BRUSSELS (Reuters) - Belgian telecoms operator Belgacom launched a commercial high-speed mobile network in Brussels On Tuesday, ending months of regulatory wrangling which left the Belgian and European capital without fast data access.
A new law that take effect in March eases environmental rules regulating radio emissions in the capital. The rules were among the strictest in the world and made the roll-out of fourth generation (4G) mobile services impossible.
Not being able to tap the lucrative Brussels market, which with its many European institutions and corporate headquarters generates about 25 percent of the data traffic in the country, was a major brake on the 4G ambitions of the mobile providers.
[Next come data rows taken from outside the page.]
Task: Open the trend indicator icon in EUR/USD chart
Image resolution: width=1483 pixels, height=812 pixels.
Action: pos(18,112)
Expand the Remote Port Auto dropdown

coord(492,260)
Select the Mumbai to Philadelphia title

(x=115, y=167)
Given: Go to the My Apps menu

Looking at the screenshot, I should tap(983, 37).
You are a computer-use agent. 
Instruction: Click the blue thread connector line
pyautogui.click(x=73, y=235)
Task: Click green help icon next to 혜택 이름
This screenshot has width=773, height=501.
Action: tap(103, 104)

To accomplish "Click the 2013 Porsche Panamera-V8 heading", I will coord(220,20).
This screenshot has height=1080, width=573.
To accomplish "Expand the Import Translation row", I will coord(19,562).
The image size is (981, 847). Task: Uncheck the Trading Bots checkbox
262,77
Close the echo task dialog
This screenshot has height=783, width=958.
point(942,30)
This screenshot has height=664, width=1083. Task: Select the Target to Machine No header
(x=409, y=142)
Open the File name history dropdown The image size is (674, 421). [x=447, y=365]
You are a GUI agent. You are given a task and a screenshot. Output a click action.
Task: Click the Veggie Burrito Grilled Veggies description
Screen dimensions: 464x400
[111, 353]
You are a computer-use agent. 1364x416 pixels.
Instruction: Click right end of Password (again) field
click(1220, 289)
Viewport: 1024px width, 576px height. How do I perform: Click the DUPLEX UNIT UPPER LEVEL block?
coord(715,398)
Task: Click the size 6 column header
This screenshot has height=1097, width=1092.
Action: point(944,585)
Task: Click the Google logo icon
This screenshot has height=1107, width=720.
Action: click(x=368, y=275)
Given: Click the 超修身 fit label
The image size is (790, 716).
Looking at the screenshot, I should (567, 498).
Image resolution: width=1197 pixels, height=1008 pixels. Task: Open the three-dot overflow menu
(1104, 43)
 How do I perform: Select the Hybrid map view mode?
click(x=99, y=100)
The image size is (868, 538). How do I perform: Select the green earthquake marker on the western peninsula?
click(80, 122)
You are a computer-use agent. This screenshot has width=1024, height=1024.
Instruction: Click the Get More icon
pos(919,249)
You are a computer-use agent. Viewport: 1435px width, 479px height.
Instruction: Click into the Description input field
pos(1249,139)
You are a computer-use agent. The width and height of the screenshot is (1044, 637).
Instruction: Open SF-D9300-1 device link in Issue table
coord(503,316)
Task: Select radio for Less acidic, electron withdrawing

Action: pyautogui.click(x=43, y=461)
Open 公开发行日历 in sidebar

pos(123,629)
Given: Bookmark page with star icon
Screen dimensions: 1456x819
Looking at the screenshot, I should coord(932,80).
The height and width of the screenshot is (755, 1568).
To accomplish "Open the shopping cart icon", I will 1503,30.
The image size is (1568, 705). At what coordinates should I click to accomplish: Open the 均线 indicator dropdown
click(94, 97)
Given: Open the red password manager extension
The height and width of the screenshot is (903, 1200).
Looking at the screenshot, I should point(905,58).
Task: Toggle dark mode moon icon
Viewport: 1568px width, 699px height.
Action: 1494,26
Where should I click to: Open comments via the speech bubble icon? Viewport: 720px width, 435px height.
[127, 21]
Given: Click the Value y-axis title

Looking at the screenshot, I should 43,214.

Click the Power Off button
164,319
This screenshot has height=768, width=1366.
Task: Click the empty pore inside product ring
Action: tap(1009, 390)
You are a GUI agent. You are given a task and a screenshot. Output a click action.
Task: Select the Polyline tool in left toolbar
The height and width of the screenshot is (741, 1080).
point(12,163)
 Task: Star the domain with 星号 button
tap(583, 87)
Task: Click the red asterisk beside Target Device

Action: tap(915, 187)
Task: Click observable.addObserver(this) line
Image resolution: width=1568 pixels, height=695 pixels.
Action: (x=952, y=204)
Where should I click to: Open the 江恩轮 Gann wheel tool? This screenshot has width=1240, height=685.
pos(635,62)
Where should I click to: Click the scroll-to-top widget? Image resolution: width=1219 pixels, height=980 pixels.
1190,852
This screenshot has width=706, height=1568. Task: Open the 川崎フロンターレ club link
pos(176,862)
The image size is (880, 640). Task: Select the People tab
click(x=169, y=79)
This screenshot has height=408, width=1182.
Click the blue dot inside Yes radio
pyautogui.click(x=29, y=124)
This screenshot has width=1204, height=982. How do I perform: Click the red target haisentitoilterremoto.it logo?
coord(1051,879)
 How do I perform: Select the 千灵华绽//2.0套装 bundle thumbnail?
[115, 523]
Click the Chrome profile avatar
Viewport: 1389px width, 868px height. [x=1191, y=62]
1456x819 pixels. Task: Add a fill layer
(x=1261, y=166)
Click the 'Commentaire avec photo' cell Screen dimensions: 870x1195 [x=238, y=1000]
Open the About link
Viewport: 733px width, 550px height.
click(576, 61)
“Brussels is very important for us as there are 1.1 million inhabitants and 300,000 commuters, the European institutions and NATO, and having 4G here is very important,” Belgacom Chief Executive Dominique Leroy told a news conference in Brussels.
Belgacom’s 4G network will initially only cover the Brussels suburbs. A full roll-out of the fast networks, which offer speeds some four times faster than current technology, will start once the new law is in place and will take until the end of 2015 to complete.
KPN’s BASE, the only Belgian operator apart from Belgacom with a commercial 4G network in place, was not available to comment on when it would launch services in the capital.
Mobistar, Belgium’s second largest mobile phone operator, has not yet launched a commercial 4G network.
4G services enable ultra-fast mobile data traffic, allowing users for example to watch television on smartphones, tablets or laptops at a quality similar to that of a fixed line.